- [Problem statement]: Go through the listing below and retype exactly the lines starting at the one with "Confirm the interval with OK button" and ending at the one with "Given: Click the Safari compass icon", skipping pictures.
====== Data for processing
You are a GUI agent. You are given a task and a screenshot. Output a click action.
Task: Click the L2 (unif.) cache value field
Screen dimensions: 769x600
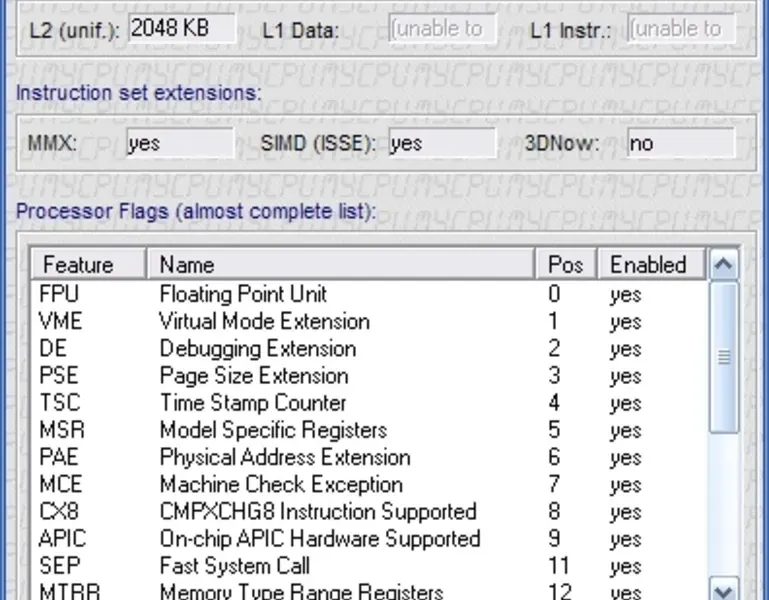click(x=182, y=29)
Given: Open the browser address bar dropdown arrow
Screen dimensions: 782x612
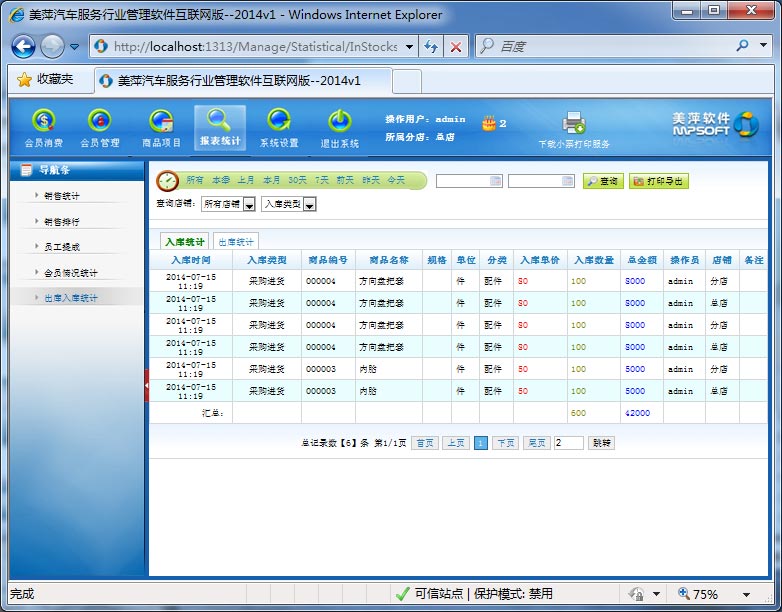Looking at the screenshot, I should [410, 47].

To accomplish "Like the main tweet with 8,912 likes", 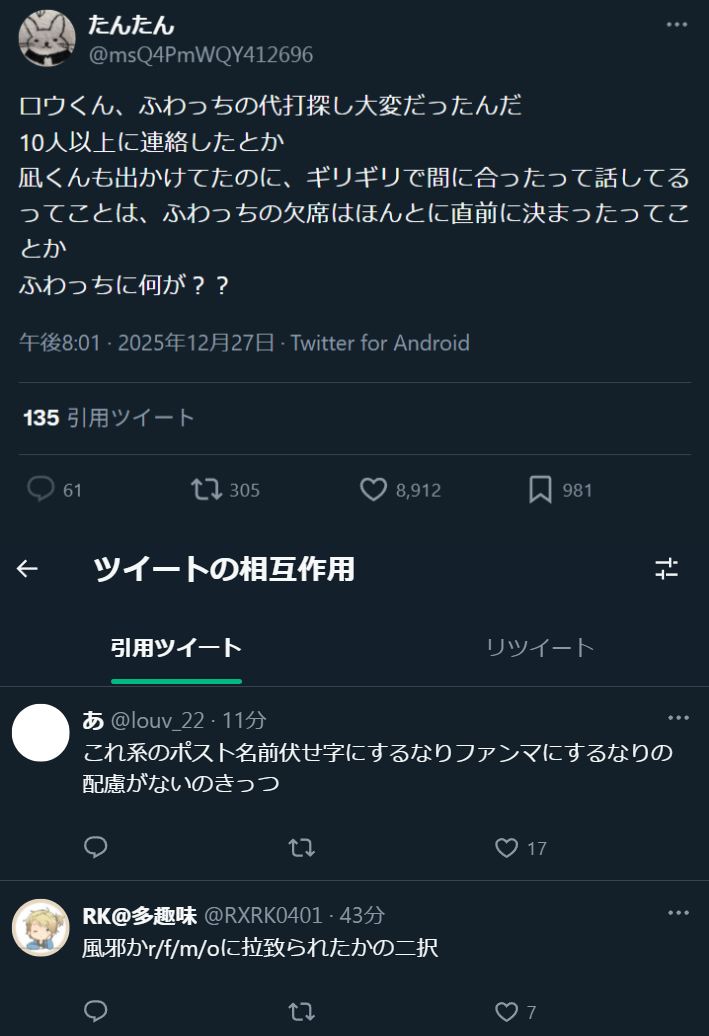I will 373,490.
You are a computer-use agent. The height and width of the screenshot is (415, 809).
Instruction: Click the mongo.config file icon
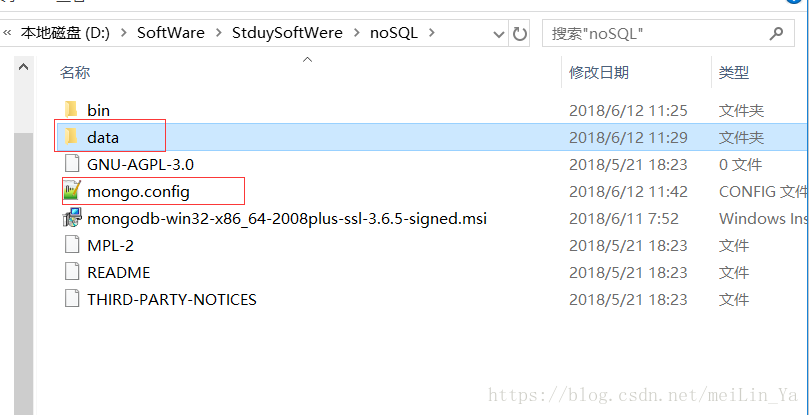(72, 191)
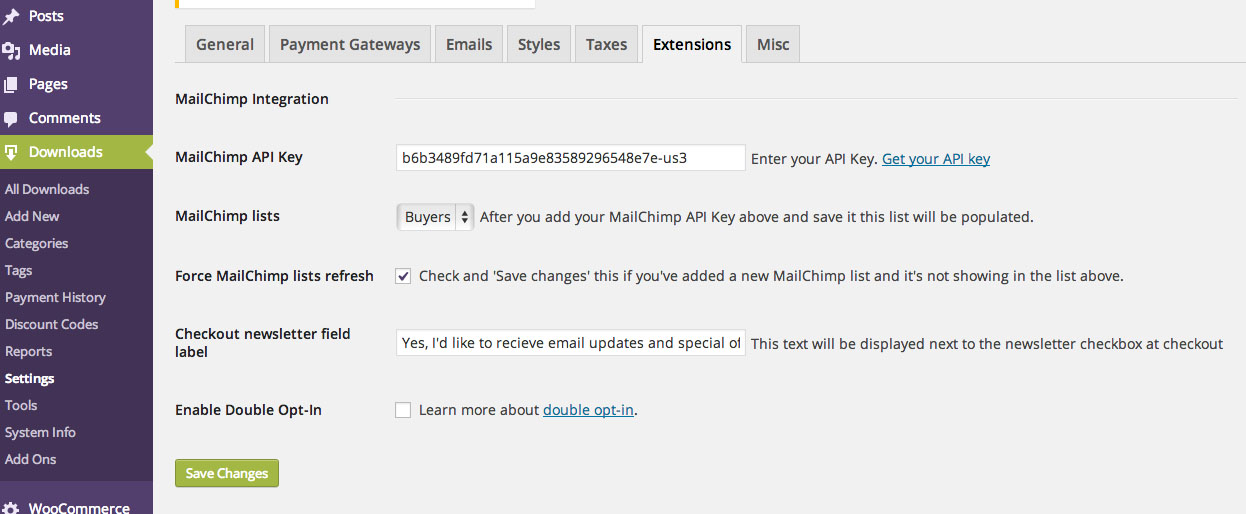Open the Add Ons submenu item
The height and width of the screenshot is (514, 1246).
coord(31,459)
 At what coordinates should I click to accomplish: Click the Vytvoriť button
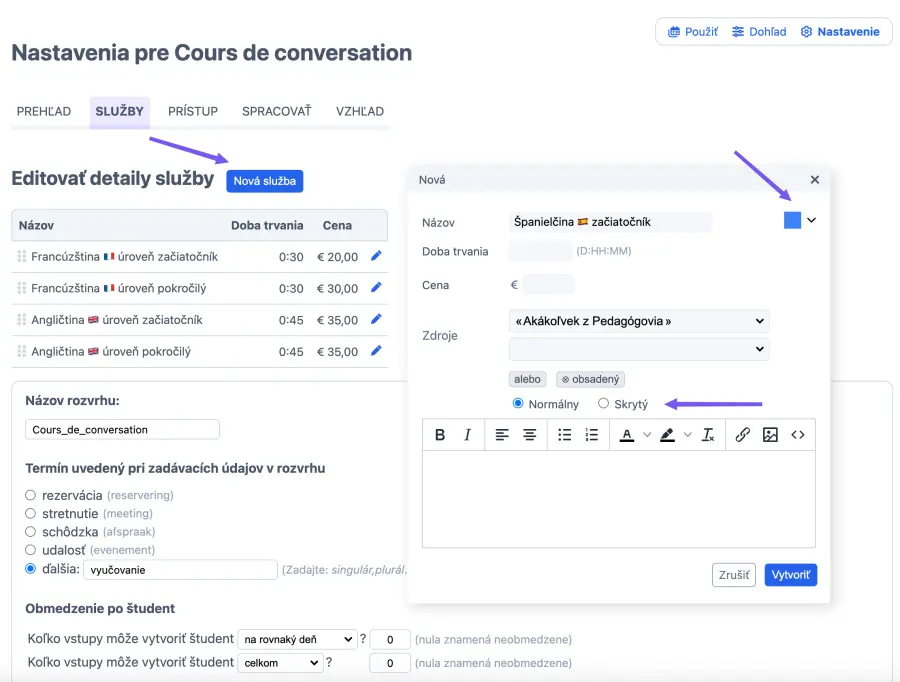point(791,575)
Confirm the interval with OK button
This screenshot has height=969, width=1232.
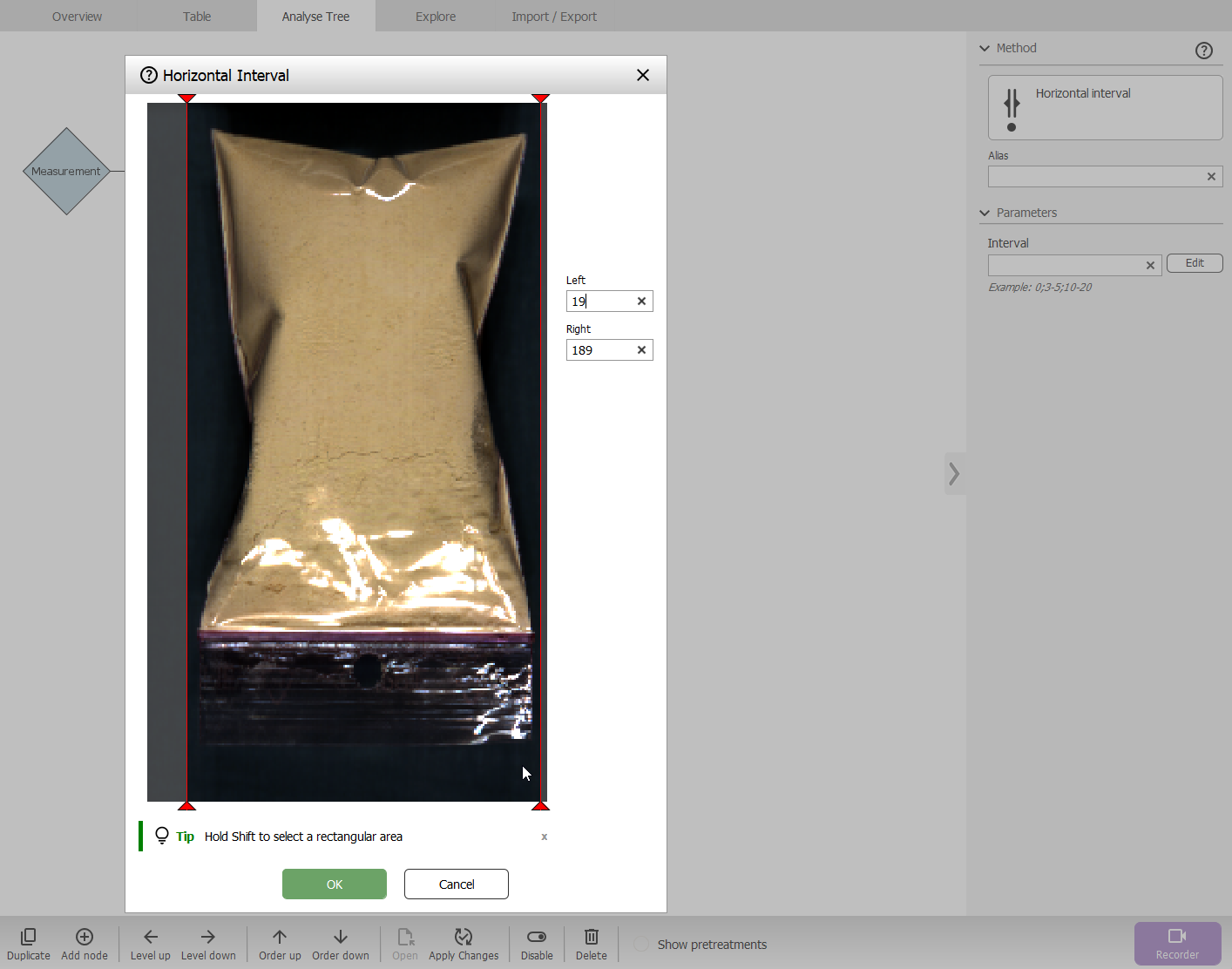click(335, 884)
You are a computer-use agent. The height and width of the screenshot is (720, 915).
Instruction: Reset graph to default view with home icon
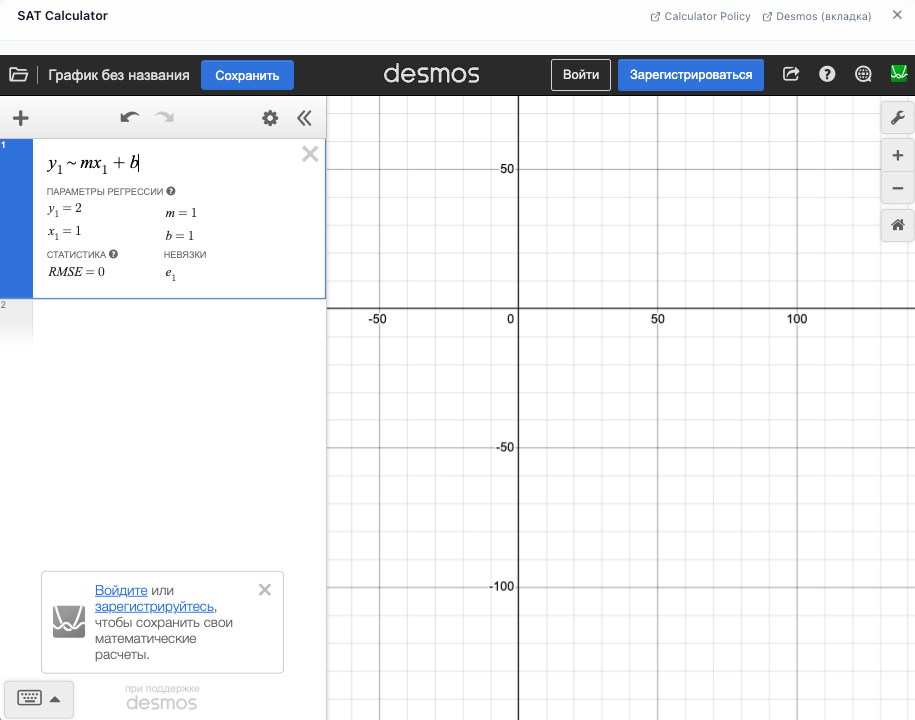(x=897, y=225)
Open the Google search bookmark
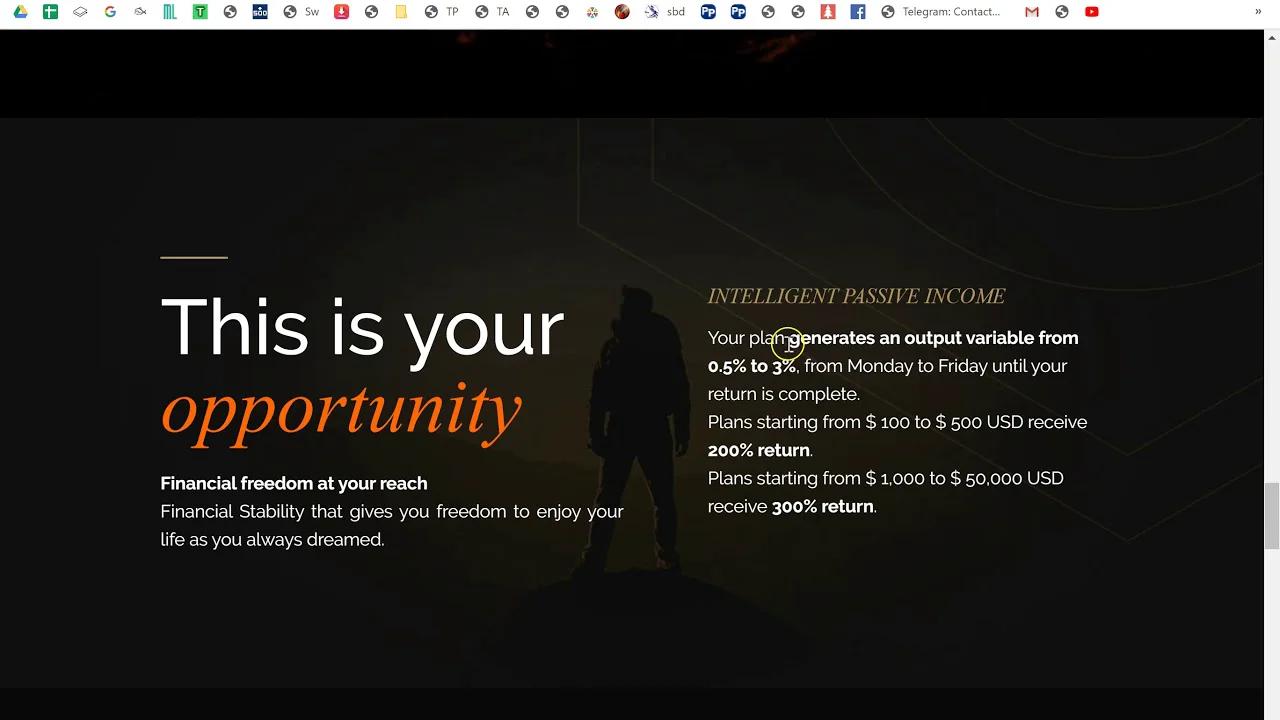Image resolution: width=1280 pixels, height=720 pixels. click(110, 11)
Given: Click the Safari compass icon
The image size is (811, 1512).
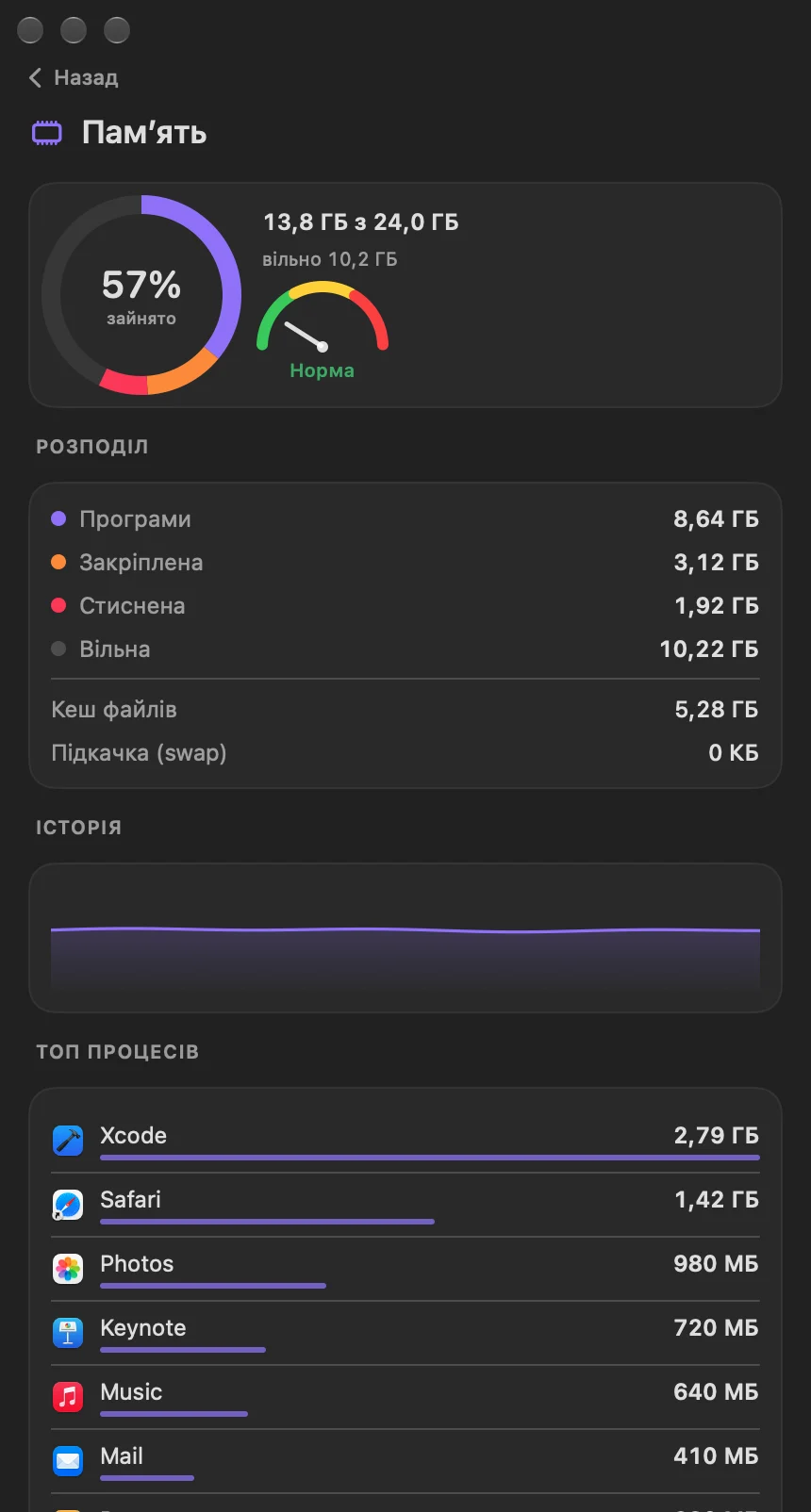Looking at the screenshot, I should 68,1205.
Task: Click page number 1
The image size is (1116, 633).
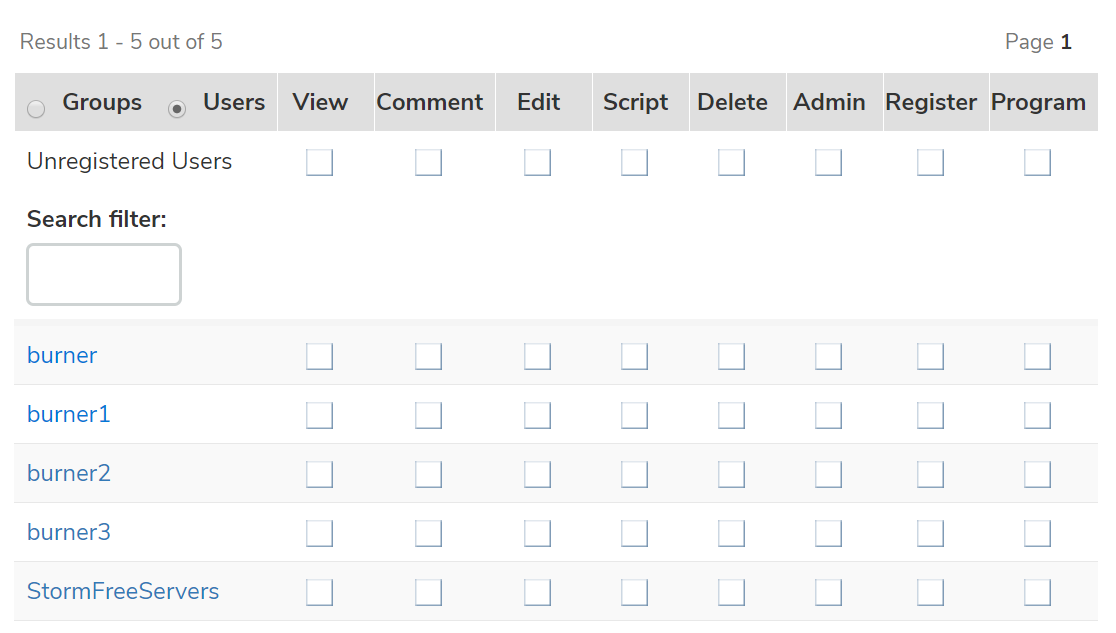Action: pyautogui.click(x=1066, y=42)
============
- [Finished task]:
Confirm the interval with OK button
This screenshot has height=969, width=1232.
click(335, 884)
You are a computer-use agent. The height and width of the screenshot is (720, 915).
Instruction: Reset graph to default view with home icon
(x=897, y=225)
Open the Google search bookmark
Image resolution: width=1280 pixels, height=720 pixels. click(110, 11)
Given: Click the Safari compass icon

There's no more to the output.